Tainos Recover Identity

by Iván Román

October 16, 2000
Copyright © 2000 The Orlando Sentinel. All Rights Reserved.

SAN JUAN, Puerto Rico -- With her long brown hair in all its glory, she stood in a green body suit and chest armor, pointing her bow and arrow with dangling feathers at the Colonial doors of City Hall in Old San Juan.

Surey, this super-heroine of the Tainos, Puerto Rico`s inhabitants when Christopher Columbus arrived in 1493, will protect the women and children from evil, and shield Mother Nature from pollution and the damage humans wreak on her.

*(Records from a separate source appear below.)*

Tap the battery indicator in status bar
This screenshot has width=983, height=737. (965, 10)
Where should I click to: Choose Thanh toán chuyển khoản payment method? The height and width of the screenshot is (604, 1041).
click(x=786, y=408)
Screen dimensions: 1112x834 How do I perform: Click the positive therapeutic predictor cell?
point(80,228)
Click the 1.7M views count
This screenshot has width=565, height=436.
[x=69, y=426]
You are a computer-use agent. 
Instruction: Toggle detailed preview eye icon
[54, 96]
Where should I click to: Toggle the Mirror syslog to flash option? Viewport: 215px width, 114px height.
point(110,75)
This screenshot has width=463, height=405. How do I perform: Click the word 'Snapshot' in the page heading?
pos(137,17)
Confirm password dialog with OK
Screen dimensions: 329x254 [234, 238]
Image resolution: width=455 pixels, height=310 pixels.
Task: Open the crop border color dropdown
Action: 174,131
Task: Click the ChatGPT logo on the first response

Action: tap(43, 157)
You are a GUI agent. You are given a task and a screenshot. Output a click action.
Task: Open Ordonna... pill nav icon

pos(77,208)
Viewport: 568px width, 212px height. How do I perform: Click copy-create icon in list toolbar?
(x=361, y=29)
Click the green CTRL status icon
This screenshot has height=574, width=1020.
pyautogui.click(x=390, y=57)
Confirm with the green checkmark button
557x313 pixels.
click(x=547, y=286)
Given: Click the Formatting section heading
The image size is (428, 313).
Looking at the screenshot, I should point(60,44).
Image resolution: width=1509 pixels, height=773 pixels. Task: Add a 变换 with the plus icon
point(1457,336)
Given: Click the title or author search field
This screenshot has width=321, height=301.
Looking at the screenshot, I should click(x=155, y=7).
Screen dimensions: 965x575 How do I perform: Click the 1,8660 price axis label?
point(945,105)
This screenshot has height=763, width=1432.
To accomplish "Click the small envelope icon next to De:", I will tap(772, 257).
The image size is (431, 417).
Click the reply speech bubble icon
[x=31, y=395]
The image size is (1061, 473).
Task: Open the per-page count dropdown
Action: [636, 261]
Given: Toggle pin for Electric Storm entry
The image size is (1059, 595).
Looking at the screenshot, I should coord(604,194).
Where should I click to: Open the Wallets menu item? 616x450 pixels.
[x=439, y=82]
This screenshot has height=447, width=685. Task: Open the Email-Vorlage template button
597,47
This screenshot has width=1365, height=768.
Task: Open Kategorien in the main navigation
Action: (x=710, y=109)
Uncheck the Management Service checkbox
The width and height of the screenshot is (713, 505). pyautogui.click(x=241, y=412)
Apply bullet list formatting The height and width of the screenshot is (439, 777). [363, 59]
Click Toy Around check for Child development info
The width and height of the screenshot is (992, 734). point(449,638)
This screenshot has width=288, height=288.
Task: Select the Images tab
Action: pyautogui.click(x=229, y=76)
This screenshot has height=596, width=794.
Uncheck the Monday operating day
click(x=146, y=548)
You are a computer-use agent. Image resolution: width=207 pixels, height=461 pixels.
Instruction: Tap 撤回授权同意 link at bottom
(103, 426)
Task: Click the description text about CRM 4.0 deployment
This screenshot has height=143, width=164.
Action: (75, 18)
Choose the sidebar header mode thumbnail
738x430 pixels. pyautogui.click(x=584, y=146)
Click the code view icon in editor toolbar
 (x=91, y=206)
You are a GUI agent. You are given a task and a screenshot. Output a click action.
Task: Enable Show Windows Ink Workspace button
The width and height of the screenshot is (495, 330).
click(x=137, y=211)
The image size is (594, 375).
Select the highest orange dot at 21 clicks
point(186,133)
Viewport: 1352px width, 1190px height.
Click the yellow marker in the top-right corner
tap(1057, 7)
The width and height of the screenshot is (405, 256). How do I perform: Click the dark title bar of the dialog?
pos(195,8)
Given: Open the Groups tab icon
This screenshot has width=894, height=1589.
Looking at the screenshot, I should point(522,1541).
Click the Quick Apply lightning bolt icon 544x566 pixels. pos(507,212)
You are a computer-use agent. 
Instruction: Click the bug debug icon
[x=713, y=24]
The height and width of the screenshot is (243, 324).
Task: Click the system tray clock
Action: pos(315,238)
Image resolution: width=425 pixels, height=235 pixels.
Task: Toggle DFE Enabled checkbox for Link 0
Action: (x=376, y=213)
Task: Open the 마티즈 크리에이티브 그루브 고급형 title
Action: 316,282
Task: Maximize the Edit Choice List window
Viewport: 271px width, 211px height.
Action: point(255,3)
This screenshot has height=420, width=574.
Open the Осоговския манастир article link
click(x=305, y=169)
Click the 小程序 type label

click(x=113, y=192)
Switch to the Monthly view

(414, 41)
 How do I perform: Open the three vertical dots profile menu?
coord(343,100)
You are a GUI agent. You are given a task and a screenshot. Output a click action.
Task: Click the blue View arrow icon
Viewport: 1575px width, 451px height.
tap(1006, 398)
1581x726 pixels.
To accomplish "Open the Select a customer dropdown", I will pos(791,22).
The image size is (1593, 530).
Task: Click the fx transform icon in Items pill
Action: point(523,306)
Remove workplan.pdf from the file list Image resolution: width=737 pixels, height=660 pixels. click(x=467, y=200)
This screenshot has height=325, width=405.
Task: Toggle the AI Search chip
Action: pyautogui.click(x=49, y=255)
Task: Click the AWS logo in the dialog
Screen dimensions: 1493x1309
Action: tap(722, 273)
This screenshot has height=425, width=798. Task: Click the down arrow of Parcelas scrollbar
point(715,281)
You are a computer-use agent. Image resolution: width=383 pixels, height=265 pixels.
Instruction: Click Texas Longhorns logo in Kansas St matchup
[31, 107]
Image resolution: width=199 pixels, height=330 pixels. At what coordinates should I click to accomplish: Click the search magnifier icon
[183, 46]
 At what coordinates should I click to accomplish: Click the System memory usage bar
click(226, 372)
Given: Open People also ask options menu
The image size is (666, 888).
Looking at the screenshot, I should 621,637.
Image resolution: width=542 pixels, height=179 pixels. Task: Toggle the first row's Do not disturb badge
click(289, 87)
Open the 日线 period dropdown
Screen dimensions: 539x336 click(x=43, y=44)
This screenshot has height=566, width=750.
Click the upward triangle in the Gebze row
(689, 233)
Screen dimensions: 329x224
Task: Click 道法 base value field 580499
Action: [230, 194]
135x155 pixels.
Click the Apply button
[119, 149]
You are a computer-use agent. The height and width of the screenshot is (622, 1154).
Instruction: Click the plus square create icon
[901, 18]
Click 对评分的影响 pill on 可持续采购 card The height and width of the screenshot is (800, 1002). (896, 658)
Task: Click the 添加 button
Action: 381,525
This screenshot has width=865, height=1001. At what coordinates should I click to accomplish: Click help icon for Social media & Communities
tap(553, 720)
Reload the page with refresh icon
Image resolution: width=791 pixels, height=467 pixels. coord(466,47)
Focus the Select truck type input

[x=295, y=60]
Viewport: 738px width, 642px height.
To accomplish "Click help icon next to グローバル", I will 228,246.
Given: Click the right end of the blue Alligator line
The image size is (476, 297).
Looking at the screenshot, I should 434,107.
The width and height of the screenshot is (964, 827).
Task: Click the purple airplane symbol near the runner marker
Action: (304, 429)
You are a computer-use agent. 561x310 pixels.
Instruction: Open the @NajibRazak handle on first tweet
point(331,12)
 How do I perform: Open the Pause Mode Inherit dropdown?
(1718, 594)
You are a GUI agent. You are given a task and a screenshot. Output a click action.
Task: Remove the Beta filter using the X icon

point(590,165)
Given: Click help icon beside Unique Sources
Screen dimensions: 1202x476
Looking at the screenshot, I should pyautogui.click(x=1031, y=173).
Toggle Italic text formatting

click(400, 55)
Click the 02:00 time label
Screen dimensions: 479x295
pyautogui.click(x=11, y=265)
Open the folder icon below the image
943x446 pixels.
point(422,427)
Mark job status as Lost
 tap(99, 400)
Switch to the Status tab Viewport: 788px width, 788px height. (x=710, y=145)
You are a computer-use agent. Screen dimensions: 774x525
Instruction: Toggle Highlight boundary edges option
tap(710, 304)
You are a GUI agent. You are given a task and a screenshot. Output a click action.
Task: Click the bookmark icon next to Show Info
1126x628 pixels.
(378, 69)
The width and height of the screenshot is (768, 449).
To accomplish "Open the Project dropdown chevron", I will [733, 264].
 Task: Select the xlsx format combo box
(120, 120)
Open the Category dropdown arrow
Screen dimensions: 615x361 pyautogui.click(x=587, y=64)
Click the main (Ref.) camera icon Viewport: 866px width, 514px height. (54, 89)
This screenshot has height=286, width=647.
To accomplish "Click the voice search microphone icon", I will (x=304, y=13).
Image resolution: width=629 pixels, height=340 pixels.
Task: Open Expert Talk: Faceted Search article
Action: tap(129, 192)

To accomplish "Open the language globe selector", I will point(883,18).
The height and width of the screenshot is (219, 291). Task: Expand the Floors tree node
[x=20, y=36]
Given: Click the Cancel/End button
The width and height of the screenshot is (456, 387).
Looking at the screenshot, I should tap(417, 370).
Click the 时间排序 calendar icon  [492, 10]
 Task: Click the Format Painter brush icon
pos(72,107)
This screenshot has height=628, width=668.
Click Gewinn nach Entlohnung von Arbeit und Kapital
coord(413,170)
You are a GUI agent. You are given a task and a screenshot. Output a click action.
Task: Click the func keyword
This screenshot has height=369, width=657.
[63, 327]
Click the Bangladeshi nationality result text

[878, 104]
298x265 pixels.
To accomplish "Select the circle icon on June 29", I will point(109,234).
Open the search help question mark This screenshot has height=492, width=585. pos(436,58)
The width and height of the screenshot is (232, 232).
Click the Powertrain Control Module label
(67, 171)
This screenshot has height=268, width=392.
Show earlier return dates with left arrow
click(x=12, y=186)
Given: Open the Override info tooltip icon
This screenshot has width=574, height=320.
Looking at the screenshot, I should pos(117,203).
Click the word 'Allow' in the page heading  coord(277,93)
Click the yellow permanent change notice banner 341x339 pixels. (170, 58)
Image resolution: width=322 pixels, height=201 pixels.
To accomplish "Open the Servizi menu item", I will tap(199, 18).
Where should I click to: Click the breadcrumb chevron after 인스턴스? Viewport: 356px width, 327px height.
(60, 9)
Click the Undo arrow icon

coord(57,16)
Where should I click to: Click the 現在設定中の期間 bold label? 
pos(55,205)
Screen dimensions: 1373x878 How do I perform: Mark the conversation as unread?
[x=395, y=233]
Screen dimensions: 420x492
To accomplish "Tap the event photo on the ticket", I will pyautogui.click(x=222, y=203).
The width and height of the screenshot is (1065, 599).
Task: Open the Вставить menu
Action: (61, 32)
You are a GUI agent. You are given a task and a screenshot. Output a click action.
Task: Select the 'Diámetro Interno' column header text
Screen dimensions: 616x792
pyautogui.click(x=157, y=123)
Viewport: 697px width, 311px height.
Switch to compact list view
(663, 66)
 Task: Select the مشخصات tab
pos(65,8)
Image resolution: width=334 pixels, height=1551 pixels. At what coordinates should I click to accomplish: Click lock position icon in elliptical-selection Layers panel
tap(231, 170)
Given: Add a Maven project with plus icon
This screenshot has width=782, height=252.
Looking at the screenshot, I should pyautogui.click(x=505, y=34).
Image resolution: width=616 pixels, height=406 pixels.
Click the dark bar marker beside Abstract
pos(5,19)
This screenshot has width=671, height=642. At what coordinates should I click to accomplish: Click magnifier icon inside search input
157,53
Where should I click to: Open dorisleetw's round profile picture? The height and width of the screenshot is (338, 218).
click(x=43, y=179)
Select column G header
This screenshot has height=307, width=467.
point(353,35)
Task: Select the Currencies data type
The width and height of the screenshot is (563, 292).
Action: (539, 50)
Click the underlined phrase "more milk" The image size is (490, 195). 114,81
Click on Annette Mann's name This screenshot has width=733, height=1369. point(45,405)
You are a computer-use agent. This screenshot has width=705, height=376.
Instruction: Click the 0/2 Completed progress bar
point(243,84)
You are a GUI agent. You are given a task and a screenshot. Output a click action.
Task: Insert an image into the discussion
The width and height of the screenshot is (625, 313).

With the character of Surey, Nelida Baez hopes to appeal to Puerto Rico`s children, to make them learn about and feel proud of her Taino heritage. As the children in the public square on Columbus Day looked on, Baez, her family and friends also sent a more militant message, denouncing the pillage and death brought upon their ancestors by the Spanish conquerors.

"The Tainos have been pushed to the side or belittled," Baez said, pointing to her friends holding signs stating "Spain, We Demand Your Repentance" and "Taino Power."

"They can`t do that to us anymore because there are more of us than people think. We want people to know we are Taino, too," she said.

The criticism of Spain and other settlers, now common on Columbus Day throughout the world, carries in Puerto Rico the added layer of getting its own people -- seemingly proud of their mix of Taino, Spanish, and African cultures -- to give more than lip service to the island`s indigenous roots.

There has been a small but growing, decades-long fight to get people to recognize that Tainos are still here, not wiped out during the first century of Spanish conquest as portrayed in school textbooks.

"They used to call me crazy 30 years ago, but now there are many of us, and there is even a General Council of Tainos," said Edelmiro Baez Santiago, Nelida Baez`s father.

Tainos and Arawaks from throughout the Caribbean have come together to make their case in the United Nations. In Puerto Rico, besides the rise in educational and cultural-preservation groups, some people have organized their tribes to claim a distinct identity and space.

And they`re getting a little help from science. A year-old study has revealed that 60 percent of the people in Puerto Rico have Taino DNA of the kind passed intact from generation to generation. In two more years, scientists at the University of Puerto Rico`s Mayaguez campus should have a more complete picture of the racial components that make up Puerto Ricans.

For members of the Taino Tribal Council of Jatibonicu, science is key to proving their existence and determining who gets into the tribe. Established in 1970 in Puerto Rico`s central mountain range near the town of Orocovis, the tribe decided to become more public in 1993, the 500th anniversary of the Spaniards` arrival on the island. That`s when prophecy says their people would return and re-establish themselves.

The tribe`s estimated 300 families are now in Puerto Rico, Florida and New Jersey. Eventually, they want the federal government to recognize them as a tribe and give land in the island`s central mountains back to them as a sovereign nation, similar to the reservations in the United States.

"We hold fast to the island of Boriken [the Tainos name for Puerto Rico]," said Chief Pedro Guanikeyu Torres, who now lives in Vineland, N.J. "We hold fast that we are not Puerto Rican and Puerto Rican is not us. There is some of us in the Puerto Ricans."

Guanikeyu Torres, whose name means "noble bird of the white earth," insists people need to know that Tainos have always been here. Artificially wiped out in historical records, relabeled, given another language, assimilated into another culture maybe, but they have always been here.

"We will turn the lies around because there has been a cover-up," he said. "My main quest in life is to vindicate the dishonor done to our people."